Re-ranking applies a more expensive model to re-score the top retrieved results. The initial retrieval casts a wide net cheaply, then a cross-encoder model evaluates each candidate more carefully to surface the truly relevant ones.

Query transformation rewrites the user query before retrieval. A vague question like “how does it work?” can be expanded into a more specific query based on conversation context, improving retrieval accuracy.

Metadata filtering narrows the search space before vector similarity is computed. If you know the user is asking about a specific product or time period, filtering by metadata before searching reduces noise.

When RAG Is Not Enough

RAG works well for factual question-answering over a defined knowledge base.

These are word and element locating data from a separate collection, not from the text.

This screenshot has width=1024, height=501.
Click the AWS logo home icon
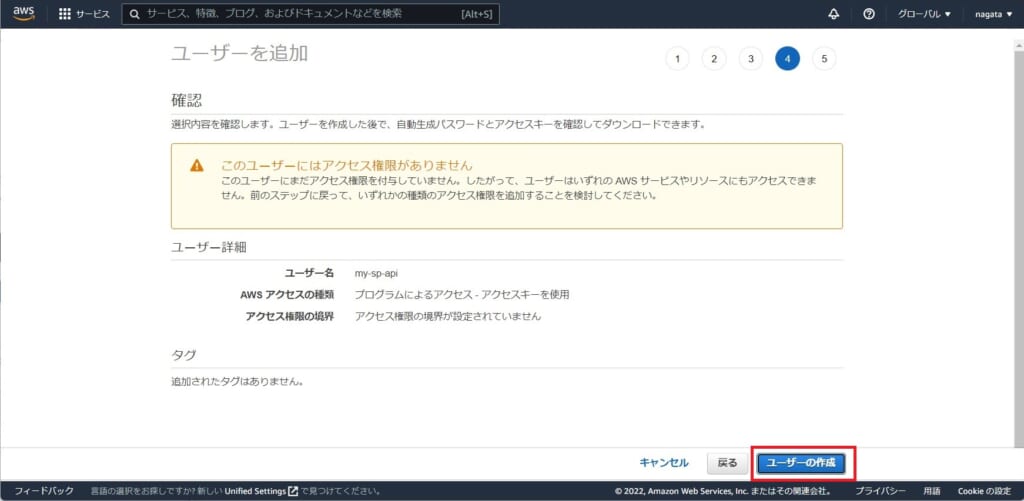pos(24,14)
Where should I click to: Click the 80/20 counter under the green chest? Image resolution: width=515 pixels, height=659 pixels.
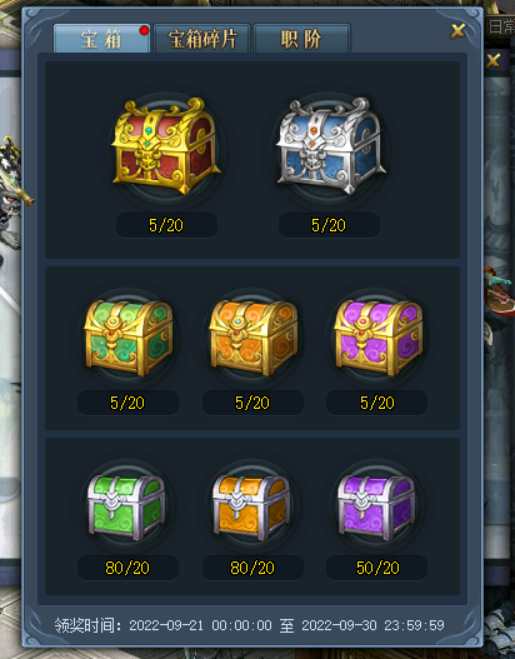click(128, 568)
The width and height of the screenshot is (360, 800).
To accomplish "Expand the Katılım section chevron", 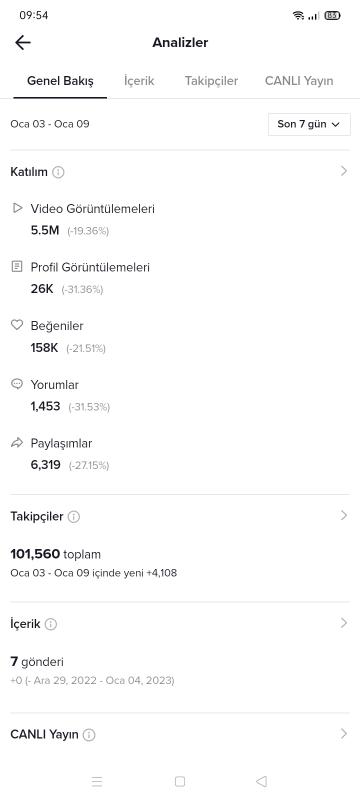I will [x=344, y=171].
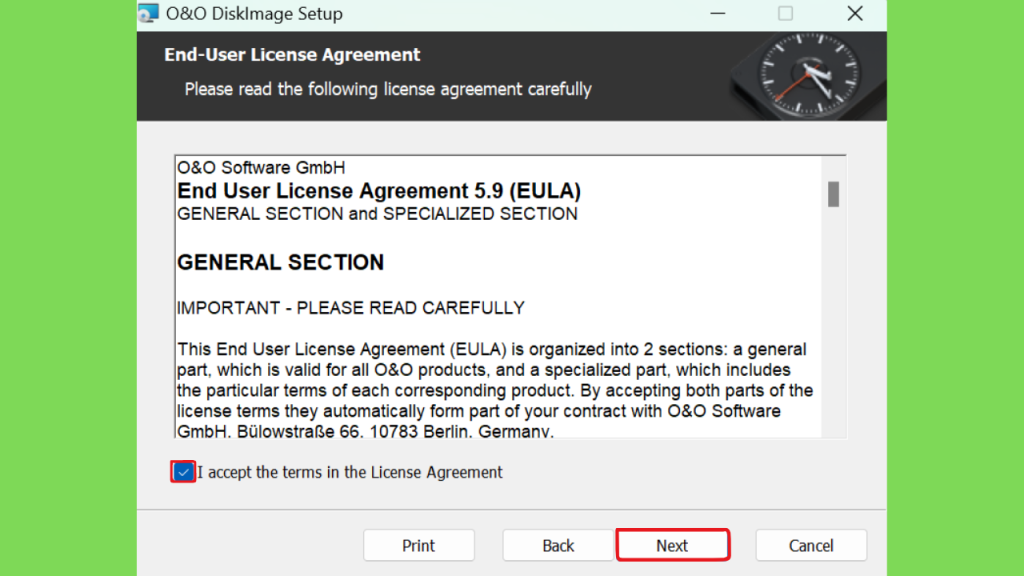The height and width of the screenshot is (576, 1024).
Task: Click "IMPORTANT - PLEASE READ CAREFULLY" line
Action: point(351,308)
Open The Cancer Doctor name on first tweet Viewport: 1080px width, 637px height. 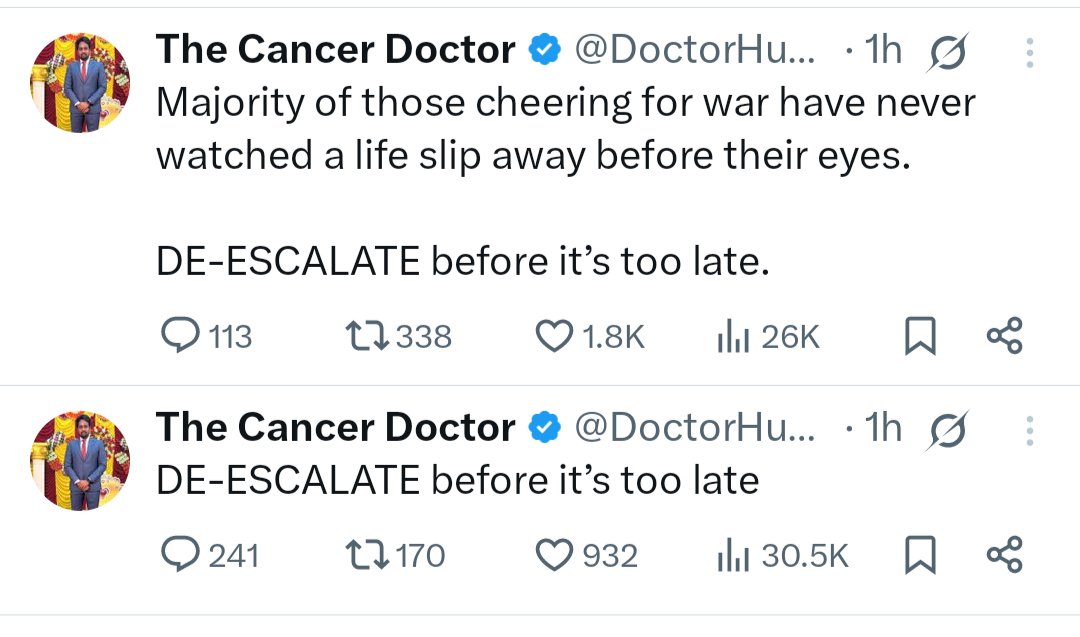336,50
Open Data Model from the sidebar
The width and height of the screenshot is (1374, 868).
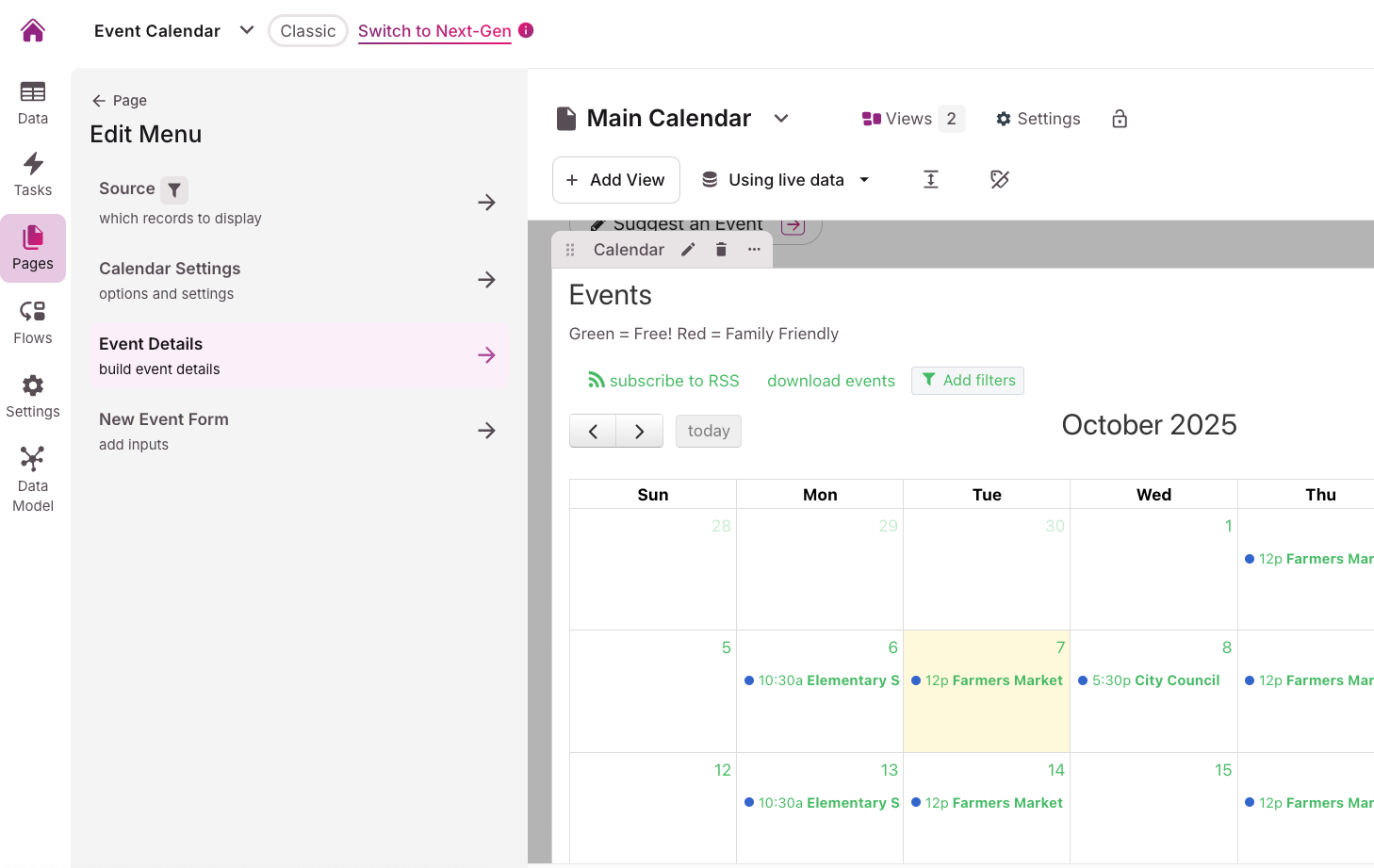click(x=33, y=481)
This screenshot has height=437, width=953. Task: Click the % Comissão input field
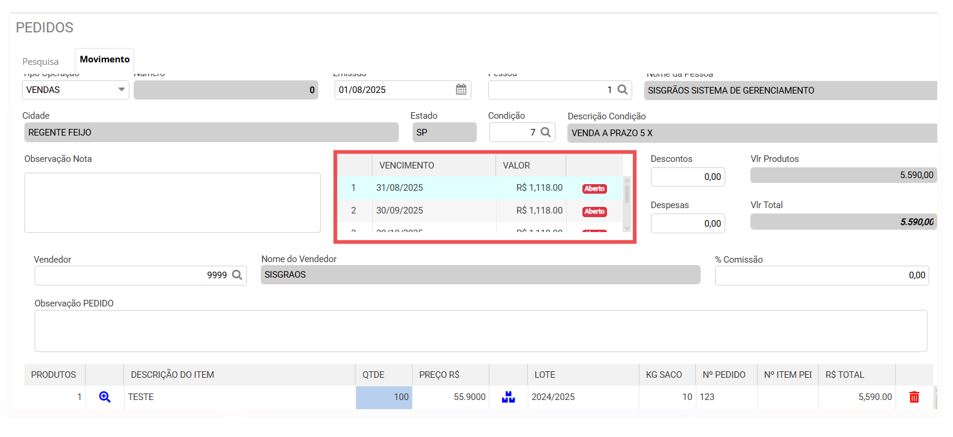click(821, 275)
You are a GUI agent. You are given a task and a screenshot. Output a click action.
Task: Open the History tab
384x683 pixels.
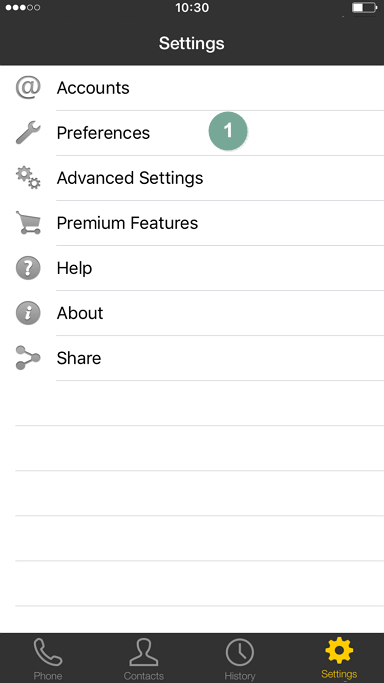239,658
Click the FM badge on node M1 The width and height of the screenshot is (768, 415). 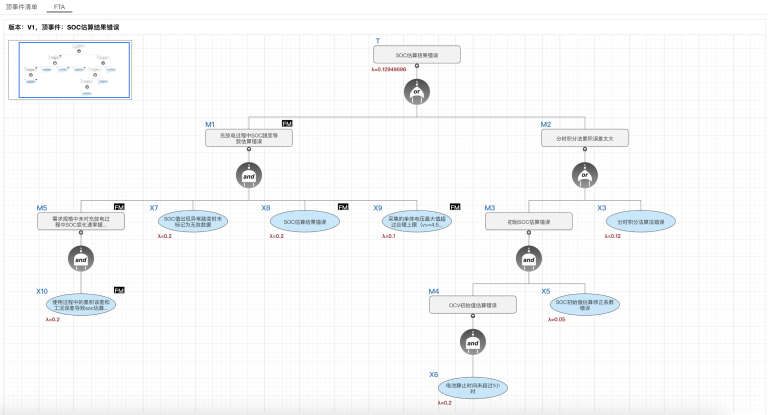pos(287,124)
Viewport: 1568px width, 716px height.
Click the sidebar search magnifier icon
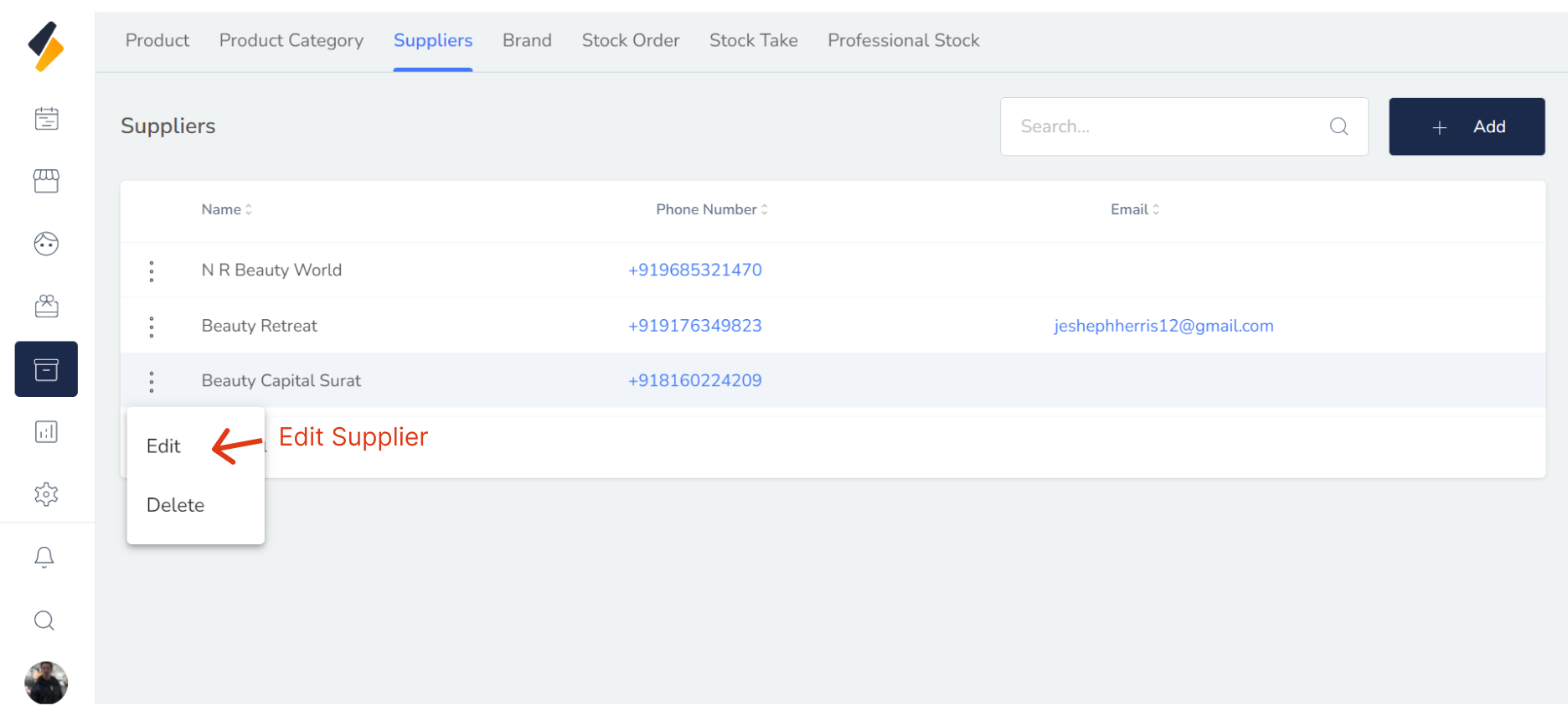[44, 621]

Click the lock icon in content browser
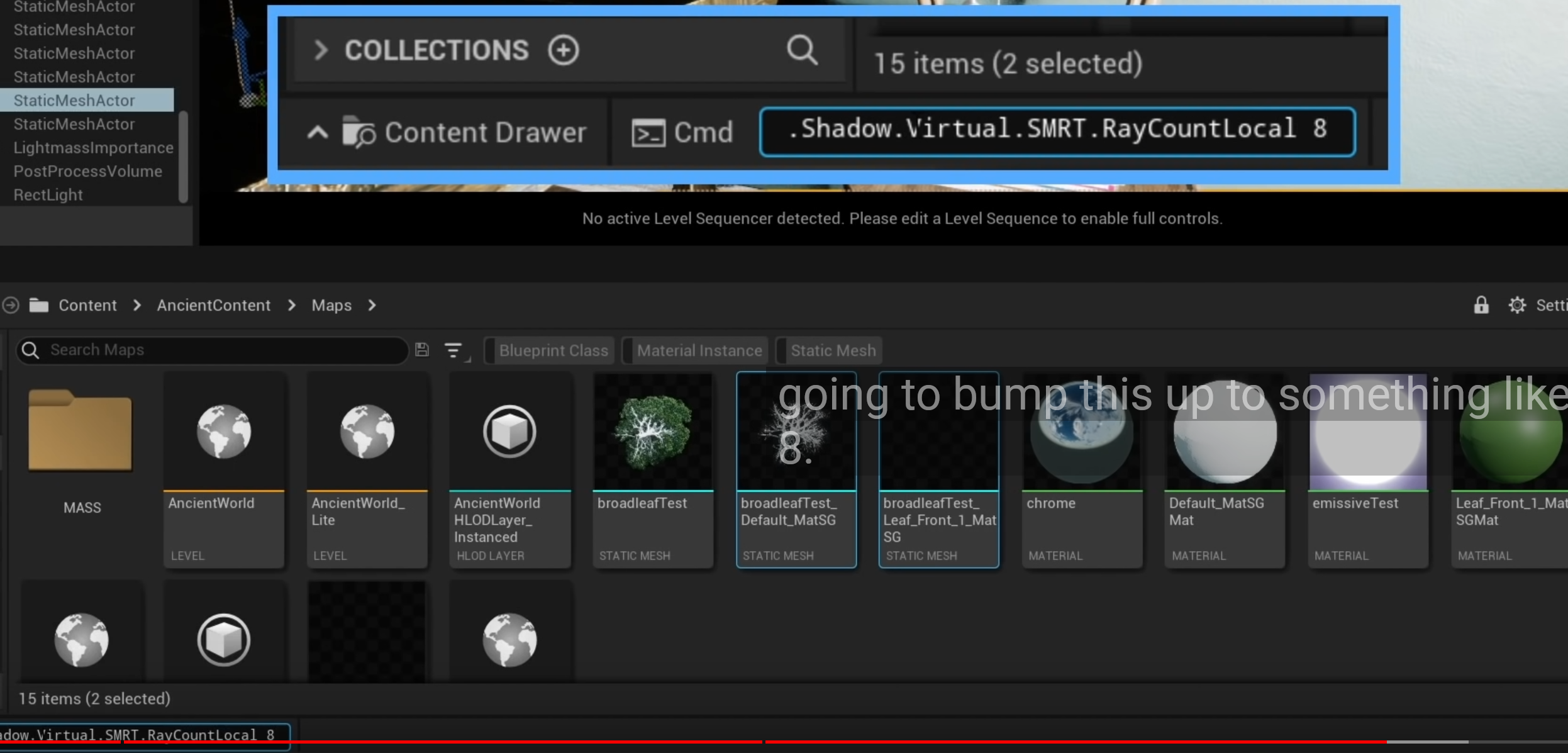click(1481, 305)
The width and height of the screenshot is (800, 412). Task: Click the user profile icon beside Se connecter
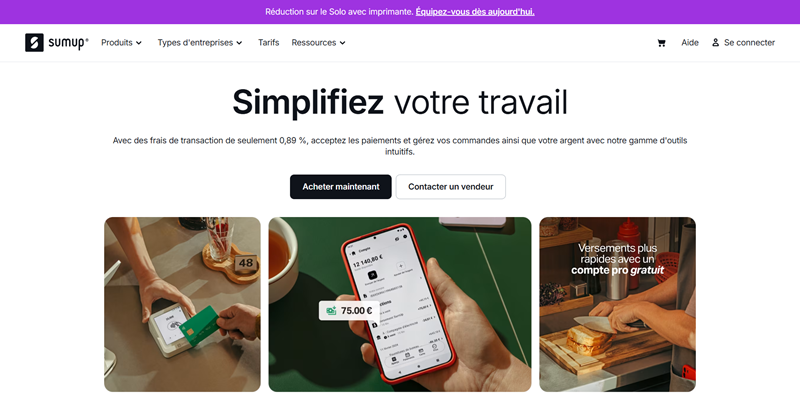[715, 43]
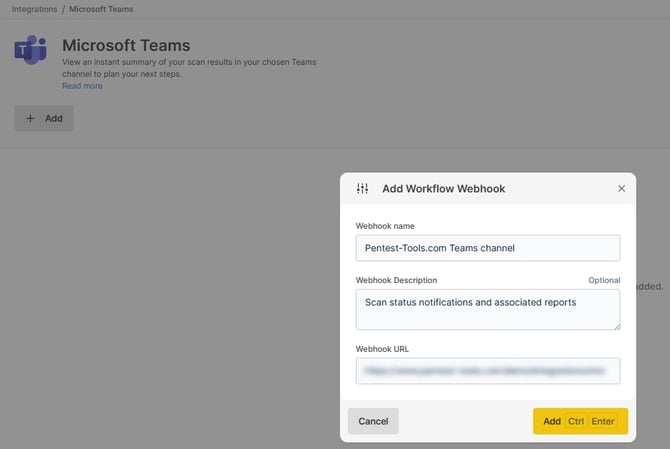
Task: Close the Add Workflow Webhook dialog
Action: point(621,188)
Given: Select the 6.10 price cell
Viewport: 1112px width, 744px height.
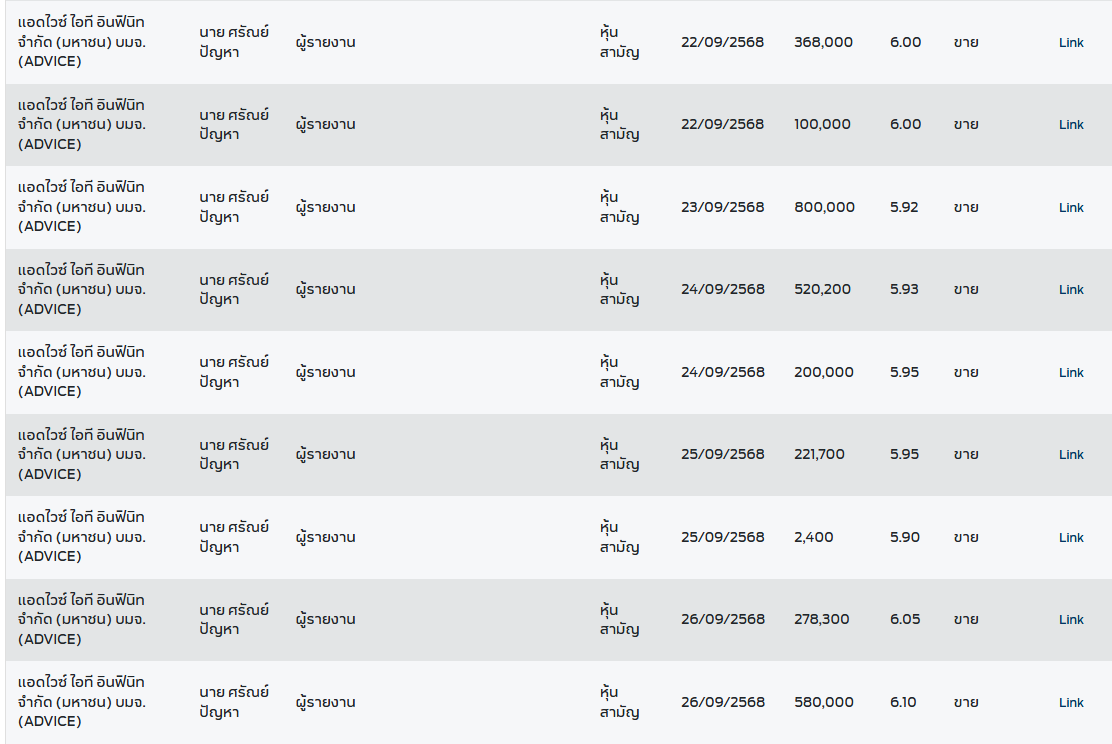Looking at the screenshot, I should [903, 702].
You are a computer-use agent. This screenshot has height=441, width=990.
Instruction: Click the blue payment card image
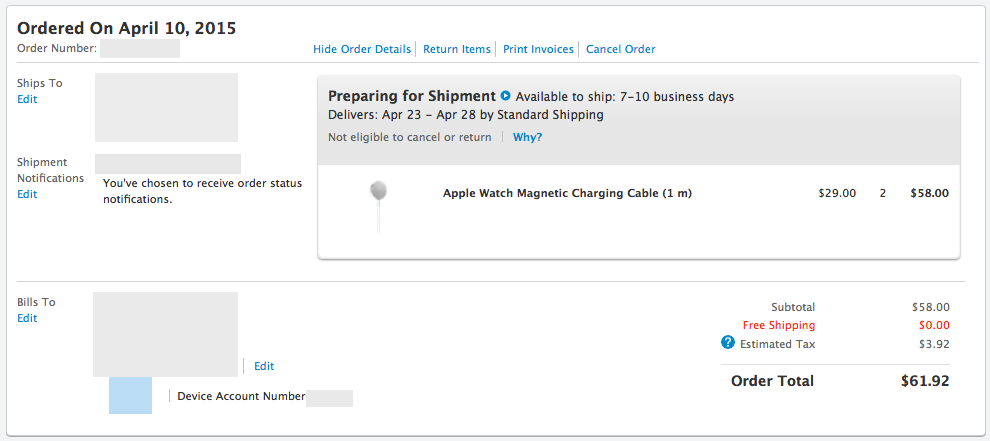click(130, 395)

It struggles with:

• Questions requiring synthesis across many documents
• Reasoning that requires understanding relationships not explicit in any single chunk
• Real-time information that changes faster than your indexing pipeline runs
• Tasks requiring the model to follow complex multi-step procedures

For these cases, consider combining RAG with other techniques: agentic workflows that can query multiple sources, fine-tuning for domain-specific reasoning patterns, or structured data retrieval (SQL queries) alongside unstructured document retrieval.

• RAG grounds LLM responses in real data by retrieving relevant documents at inference time
• Chunking strategy, embedding model choice, and retrieval quality are the primary levers for RAG performance
• Hybrid search (vector + keyword) and re-ranking significantly improve retrieval accuracy
• RAG works best for factual Q&A over defined knowledge bases; complex reasoning may need additional techniques
• Start simple with pgvector and iterate based on measured retrieval quality

Getting Started

The simplest RAG implementation uses an embedding API, pgvector, and a few dozen lines of code. Start there, measure retrieval quality (what percentage of questions get relevant context?), and add complexity only where measurements show it is needed. Most RAG failures are retrieval failures, not generation failures — fix retrieval first.